Aspiring to Pastiche
So if you’re based in London, Aberdeen or Swansea and you happen to play in a Country or Americana band, all you can really aspire to is pastiche, or at the very best a heartfelt tribute that sits somewhere to the left of the real thing.
One problem with Country is that the lyrical tropes are pretty specific to America. Words that conjure up visions of endless roads, roadside bars and trains that take fifteen minutes to roll by, don’t sit well on the tongues of Brits. Even ‘cheatin’ songs – certainly a universal experience – exist in Country music as an almost heroic, if often tragic, counterpart to the the constricted morality of the Bible Belt. ‘Cheatin’ isn’t just ‘cheatin’ in country music. Cheatin is the plot McGuffin that allows writers to explore sin, salvation and redemption. The same stories have a different resonance in the context of an increasingly Godless UK.
The Case for the Defence
So-case closed. UK country – there’s no excuse for it.

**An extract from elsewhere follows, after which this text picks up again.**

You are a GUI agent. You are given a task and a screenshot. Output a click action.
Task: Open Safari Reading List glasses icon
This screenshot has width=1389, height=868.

But there is a case for the defence. As a writer, I’ve learned a lot from Americana. In particular, Americana has taught me that telling stories that illuminate the lives of ordinary people is an incredibly rewarding thing to do.
So I put my hand up. The lyrical structures that underpin much of Americana lie at the heart of an awful lot of my songs too. That’s not to say that I’m writing about American themes – most of my songs are set firmly in the UK. But they are stories that often – as is the case with Americana – explore some of the more awkward corners of the human heart.
So file under Anglo-Irish Americana. Or better still file under songwriter that draws on elements of folk, roots, Americana, Blues and Jazz in service of narrative lyrics.
I’ve included some of my favourite UK America tracks in the playlist above. It includes: Danny and the Champions of the World, Yola Carter, Bear’s Den, Billy Bragg and many more.